DHAKA (Reuters) - Pope Francis had an emotional meeting with Muslim refugees from Myanmar in Bangladesh on Friday and used the word Rohingya to describe them for the first time on his Asian trip, calling for them to be respected.
He also urged the world not to ignore refugees, persecuted minorities, the poor and vulnerable.
The encounter took place at an inter-religious peace meeting on his first full day in Bangladesh, to where 625,000 Rohingya from Myanmar’s Rakhine state have fled from an army crackdown.
Refugees have said scores of Rohingya villages have been burnt to the ground, people killed and women raped. Myanmar’s military has denied accusations of “ethnic cleansing” by the United States and United Nations.
The pope had earlier in the week visited Myanmar, where he met its leader Aung San Suu Kyi and Senior General Min Aung Hlaing.
But there he avoided using the word Rohingya, a term the authorities reject.
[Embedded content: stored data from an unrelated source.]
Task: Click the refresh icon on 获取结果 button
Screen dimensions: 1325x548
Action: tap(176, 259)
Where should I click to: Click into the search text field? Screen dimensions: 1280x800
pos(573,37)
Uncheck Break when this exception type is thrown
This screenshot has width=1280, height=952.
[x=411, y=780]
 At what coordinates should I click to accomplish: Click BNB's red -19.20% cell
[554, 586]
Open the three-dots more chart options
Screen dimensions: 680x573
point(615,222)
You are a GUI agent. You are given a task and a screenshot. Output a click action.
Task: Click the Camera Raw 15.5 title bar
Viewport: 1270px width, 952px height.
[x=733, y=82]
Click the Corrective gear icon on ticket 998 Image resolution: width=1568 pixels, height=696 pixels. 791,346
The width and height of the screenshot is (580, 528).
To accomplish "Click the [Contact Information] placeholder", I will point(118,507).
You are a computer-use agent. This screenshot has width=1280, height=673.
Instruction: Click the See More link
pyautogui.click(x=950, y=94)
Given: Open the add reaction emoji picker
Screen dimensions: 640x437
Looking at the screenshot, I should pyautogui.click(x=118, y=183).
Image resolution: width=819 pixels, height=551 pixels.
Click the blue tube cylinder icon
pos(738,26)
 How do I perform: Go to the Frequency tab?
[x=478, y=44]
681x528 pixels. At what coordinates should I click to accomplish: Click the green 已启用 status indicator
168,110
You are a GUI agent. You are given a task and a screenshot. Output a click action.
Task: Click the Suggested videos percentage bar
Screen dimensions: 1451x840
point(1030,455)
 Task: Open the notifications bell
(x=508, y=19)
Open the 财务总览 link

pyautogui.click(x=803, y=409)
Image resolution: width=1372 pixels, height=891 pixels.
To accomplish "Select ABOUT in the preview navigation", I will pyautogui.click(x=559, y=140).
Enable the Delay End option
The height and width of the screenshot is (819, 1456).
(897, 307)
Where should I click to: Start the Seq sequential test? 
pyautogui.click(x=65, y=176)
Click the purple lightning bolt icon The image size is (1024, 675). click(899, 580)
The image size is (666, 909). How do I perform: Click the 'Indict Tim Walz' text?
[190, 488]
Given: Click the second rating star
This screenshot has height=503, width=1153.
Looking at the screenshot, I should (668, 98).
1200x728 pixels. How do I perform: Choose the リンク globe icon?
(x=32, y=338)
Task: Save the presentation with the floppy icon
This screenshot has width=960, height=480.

Many people in Myanmar regard the largely stateless Rohingya as illegal immigrants from Bangladesh.
At the Bangladesh meeting, however, he said: “The presence of God today is also called Rohingya.”
Addressing about 5,000 people at the gathering on the grounds of the Roman Catholic archbishop’s residence, Francis said: “How much our world needs this heart to beat strongly, to counter the virus of political corruption, destructive religious ideologies, and the temptation to turn a blind eye to the needs of the poor, refugees, persecuted minorities, and those who are most vulnerable.”
Aid workers brought 16 Rohingya refugees from camps in Cox’s Bazar, about 430 km (260 miles) southeast of Dhaka on the border with Myanmar, to join other Muslims, as well as Hindus, Buddhists, Christians and charity workers.
The pope looked somber as each member of the group, which included 12 men and four women, including two young girls, told him their stories through interpreters. Francis looked pained as he listened.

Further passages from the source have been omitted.